A diciotto anni dalla prima rappresentazione italiana, il nuovo e accattivante allestimento della piéce teatrale “Copenaghen” inaugura la 36esima stagione 2017/2018 del Teatro Contatto, in una coproduzione Css, Teatro di Roma e Compagnia Orsini.
Umberto Orsini, Massimo Popolizio e Giuliana Lojodice sono i tre attori che interpretano in maniera magistrale l’avvincente opera del drammaturgo Michael Frayn incentrata sul rapporto tra etica e scienza alla vigilia del devastante lancio della bomba atomica, mescolando in maniera accorta e sapiente ingredienti di carattere tecnico e politico e altri dal sapore umano e morale.
In una dimensione quasi surreale che ricorda vagamente un’aula universitaria con lavagne intrise di formule utilizzate come quinte teatrali, si stagliano tre figure : il fisico tedesco Werner Heisenberg (che incarna la figura dell’allievo-figlio), lo scienziato danese di origine ebraica Niels Bohr (che personifica il padre-maestro) e la moglie devota e protettiva di quest’ultimo, Margrethe.
Il primo decide di recarsi a Copenaghen in visita dal suo mentore e il motivo di quell’incontro è il punto cruciale attorno cui si snoda l’intero spettacolo : “perché è venuto?” si interroga dubbiosa la moglie di Bohr, il quale, a sua volta, risponde “certe domande non hanno risposta”. L’incontro tra i due Premi Nobel, infatti, storicamente è avvenuto ma entrambi non hanno mai dato una versione definitiva, preferendo stendere una patina silenziosa su quanto accaduto, essendo la materia caratterizzata da numerose implicazioni di matrice etica e morale. Frayn quindi costruisce una piéce con diverse interpretazioni circa l’oggetto di quel confronto : ne emerge un dialogo contraddistinto da una fitta rete di battute e da un ritmo incalzante, veloce, serrato, dove si alternano ragionamenti scientifici, aneddoti personali e riflessioni filosofiche.

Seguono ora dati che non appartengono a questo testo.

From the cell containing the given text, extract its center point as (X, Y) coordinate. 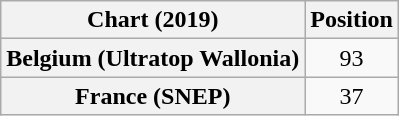
Belgium (Ultratop Wallonia) (153, 58)
Position (352, 20)
93 (352, 58)
France (SNEP) (153, 96)
37 (352, 96)
Chart (2019) (153, 20)
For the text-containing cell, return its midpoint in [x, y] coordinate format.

Ci si chiede, infatti, fino a che punto è ammissibile spingersi in nome della ricerca? Questa può essere illimitata oppure deve essere arginata da riflessioni di carattere morale? Lo scienziato ha una forma di responsabilità verso la collettività o è autorizzato a sfruttare il suo bagaglio intellettivo in nome del progresso?
Ed è proprio sul progresso che si è pronunciato anche il famoso sociologo ebreo Bauman, il quale afferma che il “progresso è diventato una sorta di ‘gioco delle sedie’ senza fine e senza sosta, in cui un momento di distrazione si traduce in sconfitta irreversibile ed esclusione irrevocabile (…) ed evoca un’insonnia piena di incubi”.
Ciò che colpisce maggiormente nello spettacolo (oltre alla padronanza della scena dimostrata dai tre dei più autorevoli attori italiani in circolazione) è la assidua ricerca della verità ovvero la volontà chiarificatrice dell’incontro, concetto che stride e si contrappone a quei Principi di Indeterminazione e Complementarietà (figli della teoria della relatività) pronunciati più volte nello spettacolo, come se il primo aspetto rivelasse quanto di umano si cela dietro l’aspetto algido di una formula matematica e del suo teorizzatore.
Probabilmente dobbiamo arrenderci dinanzi al fatto che non esiste una verità assoluta, a prescindere dal punto di vista assunto e dalle considerazioni in merito fatte, proprio a causa di quel “nucleo di indeterminatezza che sta nel cuore delle cose” di cui parla Heisenberg.